Search code examples
apache-sparkgoogle-cloud-platformgoogle-cloud-dataproc

DataProc Avro Version Causing Error on Image v1.0.0


We are running a few dataproc jobs with dataproc image 1.0 and spark-redshift.

We have two clusters, here are some details:

  • Cluster A -> Runs PySpark Streaming job, last created 2016. Jul 15. 11:27:12 AEST
  • Cluster B -> Runs PySpark Batch jobs, the cluster is created everytime the job is run and teardown afterwards.
  • A & B runs the same code base, use the same init script, same node types etc.

Since sometime last Friday (2016-08-05 AEST), our code stopped working on cluster B with the following error, while cluster A is running without issues.

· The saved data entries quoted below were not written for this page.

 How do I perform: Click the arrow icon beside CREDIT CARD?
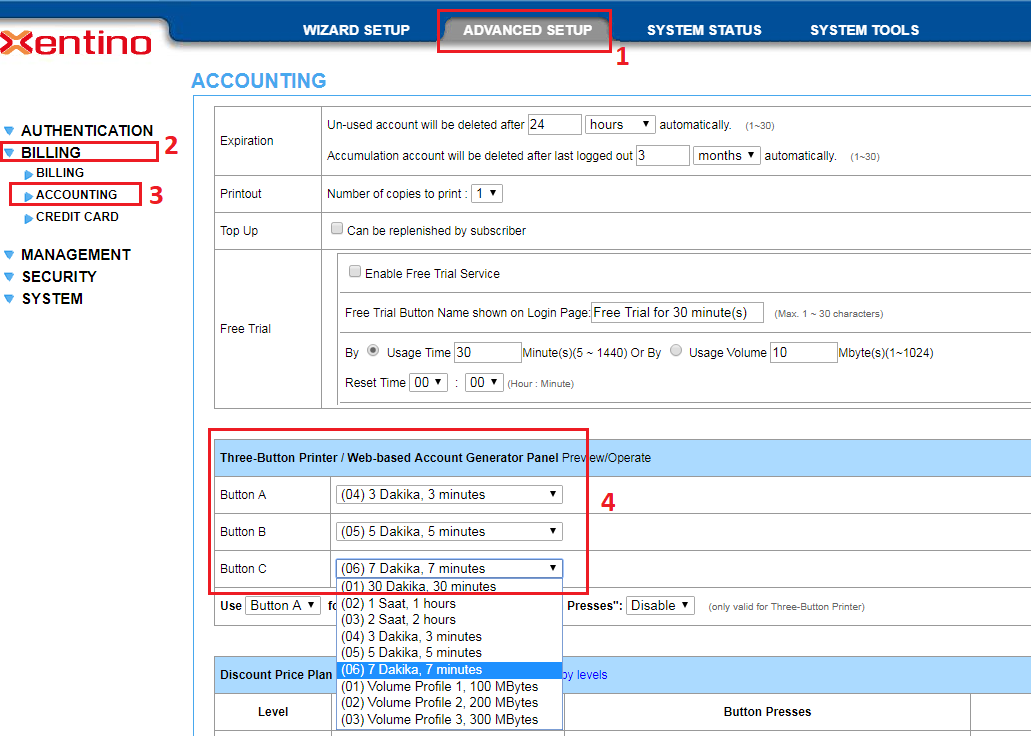(x=28, y=218)
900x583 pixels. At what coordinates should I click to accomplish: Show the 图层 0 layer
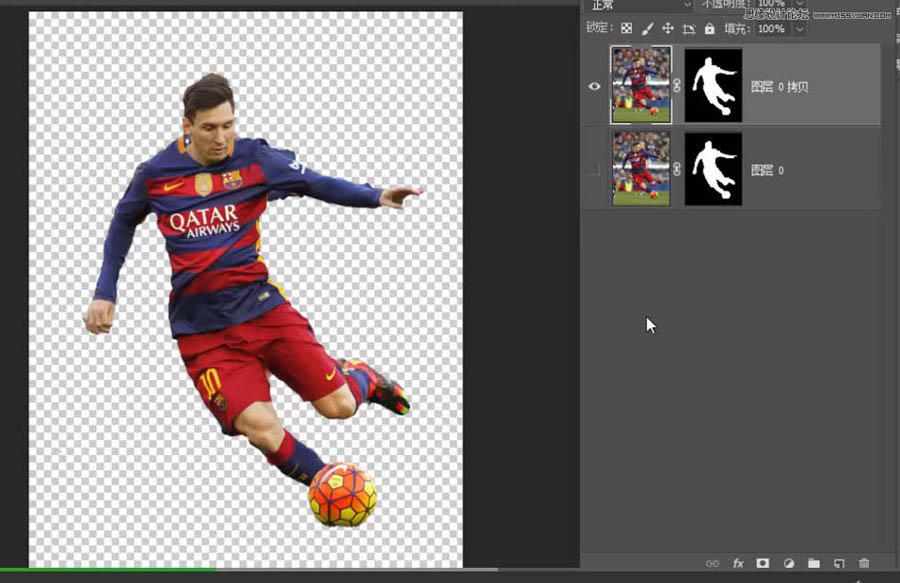[x=595, y=170]
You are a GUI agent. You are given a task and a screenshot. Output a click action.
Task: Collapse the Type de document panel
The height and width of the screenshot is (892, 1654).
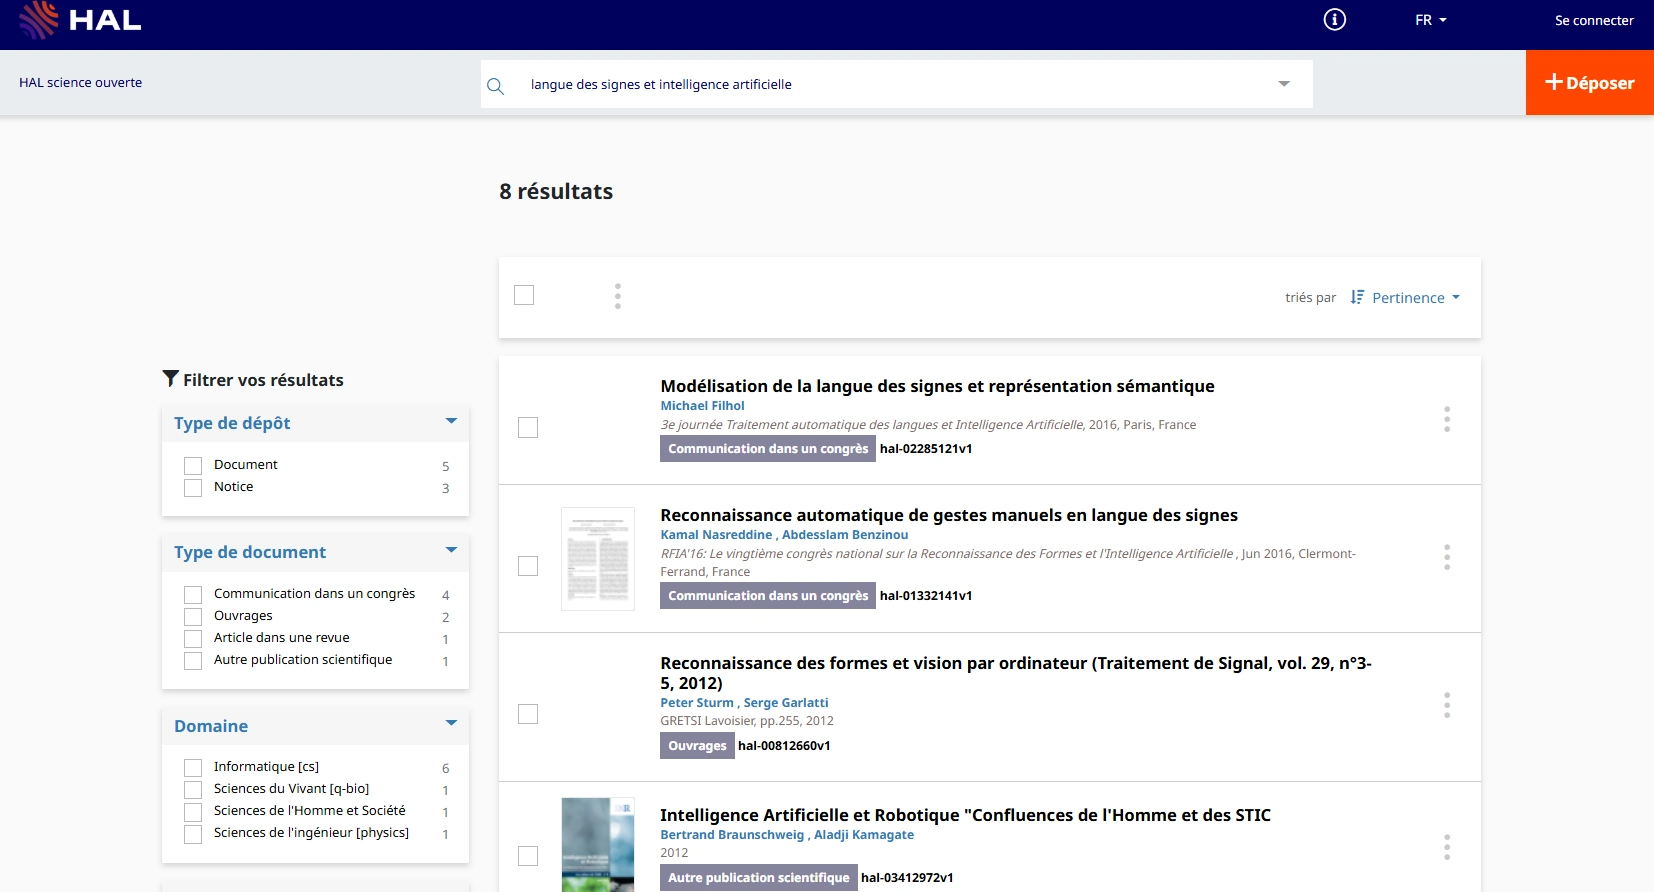tap(451, 551)
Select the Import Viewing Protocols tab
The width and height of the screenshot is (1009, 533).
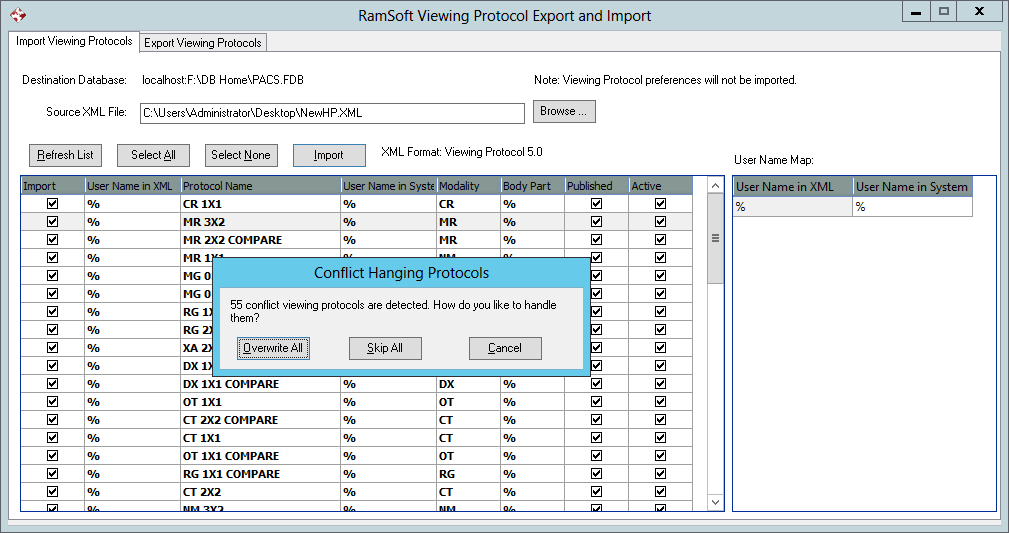74,42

The following code can reproduce the issue on Cluster B (or any new cluster with image v1.0.0) while it runs fine on cluster A.

Sample PySpark Code:

from pyspark import SparkContext, SQLContext
sc = SparkContext()
sql_context = SQLContext(sc)

rdd = sc.parallelize([{'user_id': 'test'}])
df = rdd.toDF()

sc._jsc.hadoopConfiguration().set("fs.s3n.awsAccessKeyId", "FOO")
sc._jsc.hadoopConfiguration().set("fs.s3n.awsSecretAccessKey", "BAR")

df\
    .write\
    .format("com.databricks.spark.redshift") \
    .option("url", "jdbc:redshift://foo.ap-southeast-2.redshift.amazonaws.com/bar") \
    .option("dbtable", 'foo') \
    .option("tempdir", "s3n://bar") \
    .option("extracopyoptions", "TRUNCATECOLUMNS") \
    .mode("append") \
    .save()

The above code fails in both of the following situations on Cluster B, while running fine on A. note that the RedshiftJDBC41-1.1.10.1010.jar is created via cluster init script.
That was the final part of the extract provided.